Task brief: Copy out each line of the listing below that contains the word "label".
###
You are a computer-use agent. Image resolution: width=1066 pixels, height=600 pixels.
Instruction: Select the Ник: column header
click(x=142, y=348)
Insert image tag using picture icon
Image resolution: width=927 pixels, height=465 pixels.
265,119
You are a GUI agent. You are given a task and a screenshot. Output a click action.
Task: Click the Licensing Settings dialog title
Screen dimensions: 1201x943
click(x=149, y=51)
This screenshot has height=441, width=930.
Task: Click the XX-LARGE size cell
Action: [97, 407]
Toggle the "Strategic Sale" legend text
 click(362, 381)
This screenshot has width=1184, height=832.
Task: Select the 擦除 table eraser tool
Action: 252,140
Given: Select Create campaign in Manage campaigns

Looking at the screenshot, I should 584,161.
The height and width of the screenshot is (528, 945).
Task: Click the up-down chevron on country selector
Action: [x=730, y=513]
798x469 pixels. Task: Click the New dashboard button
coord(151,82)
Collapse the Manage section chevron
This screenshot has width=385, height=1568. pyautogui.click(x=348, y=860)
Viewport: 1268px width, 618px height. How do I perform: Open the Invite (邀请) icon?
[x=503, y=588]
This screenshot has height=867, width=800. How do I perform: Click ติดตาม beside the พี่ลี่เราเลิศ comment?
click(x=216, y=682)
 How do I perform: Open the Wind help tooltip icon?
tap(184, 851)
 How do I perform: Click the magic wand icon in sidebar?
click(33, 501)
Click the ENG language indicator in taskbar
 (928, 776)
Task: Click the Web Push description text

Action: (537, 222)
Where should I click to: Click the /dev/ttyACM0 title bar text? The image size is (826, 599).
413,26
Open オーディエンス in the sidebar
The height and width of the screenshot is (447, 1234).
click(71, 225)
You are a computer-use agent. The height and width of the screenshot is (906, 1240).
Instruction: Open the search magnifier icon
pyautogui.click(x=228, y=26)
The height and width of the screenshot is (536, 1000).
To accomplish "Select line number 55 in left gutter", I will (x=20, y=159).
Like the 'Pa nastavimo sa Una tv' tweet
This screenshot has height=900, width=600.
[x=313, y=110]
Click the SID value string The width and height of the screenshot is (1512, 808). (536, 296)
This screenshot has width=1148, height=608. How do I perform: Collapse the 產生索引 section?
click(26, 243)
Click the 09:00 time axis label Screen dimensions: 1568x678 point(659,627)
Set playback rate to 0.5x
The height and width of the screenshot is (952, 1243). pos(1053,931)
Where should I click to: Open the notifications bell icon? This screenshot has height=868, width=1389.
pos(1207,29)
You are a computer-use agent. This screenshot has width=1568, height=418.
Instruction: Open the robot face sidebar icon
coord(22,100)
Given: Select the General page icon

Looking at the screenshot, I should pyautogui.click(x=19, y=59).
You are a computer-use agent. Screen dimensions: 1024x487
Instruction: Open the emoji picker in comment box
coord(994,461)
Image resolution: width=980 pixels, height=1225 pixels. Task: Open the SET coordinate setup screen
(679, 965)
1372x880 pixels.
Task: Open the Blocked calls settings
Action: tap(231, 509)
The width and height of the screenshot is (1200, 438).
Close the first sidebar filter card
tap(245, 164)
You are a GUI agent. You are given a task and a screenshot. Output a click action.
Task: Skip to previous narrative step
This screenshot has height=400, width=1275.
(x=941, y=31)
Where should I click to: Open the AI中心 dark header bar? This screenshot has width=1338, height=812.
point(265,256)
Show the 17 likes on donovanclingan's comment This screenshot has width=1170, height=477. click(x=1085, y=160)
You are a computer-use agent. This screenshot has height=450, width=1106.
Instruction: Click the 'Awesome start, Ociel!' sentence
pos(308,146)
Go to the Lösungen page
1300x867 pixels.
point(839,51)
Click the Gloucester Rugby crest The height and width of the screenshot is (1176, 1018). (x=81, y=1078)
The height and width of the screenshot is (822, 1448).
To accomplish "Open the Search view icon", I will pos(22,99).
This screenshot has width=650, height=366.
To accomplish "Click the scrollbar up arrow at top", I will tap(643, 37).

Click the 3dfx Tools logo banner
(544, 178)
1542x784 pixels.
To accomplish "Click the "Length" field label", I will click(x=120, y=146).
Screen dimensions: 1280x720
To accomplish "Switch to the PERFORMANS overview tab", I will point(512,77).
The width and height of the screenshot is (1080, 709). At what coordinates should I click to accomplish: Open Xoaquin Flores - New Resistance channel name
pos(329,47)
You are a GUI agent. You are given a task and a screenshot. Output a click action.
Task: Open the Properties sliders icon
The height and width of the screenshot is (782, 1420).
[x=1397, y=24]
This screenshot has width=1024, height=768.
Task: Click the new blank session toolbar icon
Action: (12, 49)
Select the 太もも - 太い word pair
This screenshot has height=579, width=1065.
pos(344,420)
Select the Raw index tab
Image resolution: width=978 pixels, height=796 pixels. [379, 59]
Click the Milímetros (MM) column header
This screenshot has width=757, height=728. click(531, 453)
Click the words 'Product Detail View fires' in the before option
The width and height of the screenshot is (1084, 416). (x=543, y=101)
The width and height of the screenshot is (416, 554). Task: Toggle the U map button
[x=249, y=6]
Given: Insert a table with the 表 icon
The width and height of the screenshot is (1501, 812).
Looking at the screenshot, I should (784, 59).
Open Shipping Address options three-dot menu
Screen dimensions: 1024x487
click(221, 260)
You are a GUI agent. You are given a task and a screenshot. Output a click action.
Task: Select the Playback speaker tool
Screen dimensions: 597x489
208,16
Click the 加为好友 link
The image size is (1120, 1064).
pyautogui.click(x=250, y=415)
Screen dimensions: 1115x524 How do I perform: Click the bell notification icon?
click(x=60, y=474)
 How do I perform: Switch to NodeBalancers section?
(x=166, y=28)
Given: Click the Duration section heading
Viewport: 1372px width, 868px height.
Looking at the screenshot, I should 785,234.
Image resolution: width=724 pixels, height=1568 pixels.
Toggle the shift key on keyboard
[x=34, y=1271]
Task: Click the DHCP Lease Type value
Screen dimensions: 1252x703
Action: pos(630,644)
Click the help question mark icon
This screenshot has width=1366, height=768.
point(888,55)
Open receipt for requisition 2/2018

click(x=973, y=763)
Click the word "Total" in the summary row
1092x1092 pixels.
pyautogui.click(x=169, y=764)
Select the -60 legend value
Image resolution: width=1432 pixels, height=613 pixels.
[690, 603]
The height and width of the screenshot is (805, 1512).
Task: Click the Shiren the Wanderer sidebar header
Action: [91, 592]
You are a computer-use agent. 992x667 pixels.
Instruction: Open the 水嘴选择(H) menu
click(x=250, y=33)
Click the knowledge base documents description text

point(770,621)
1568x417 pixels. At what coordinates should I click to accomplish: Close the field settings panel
###
Answer for this exercise:
Click the 09:00 time axis label Screen dimensions: 1568x678 point(659,627)
To accomplish "Click the "Length" field label", I will click(x=120, y=146).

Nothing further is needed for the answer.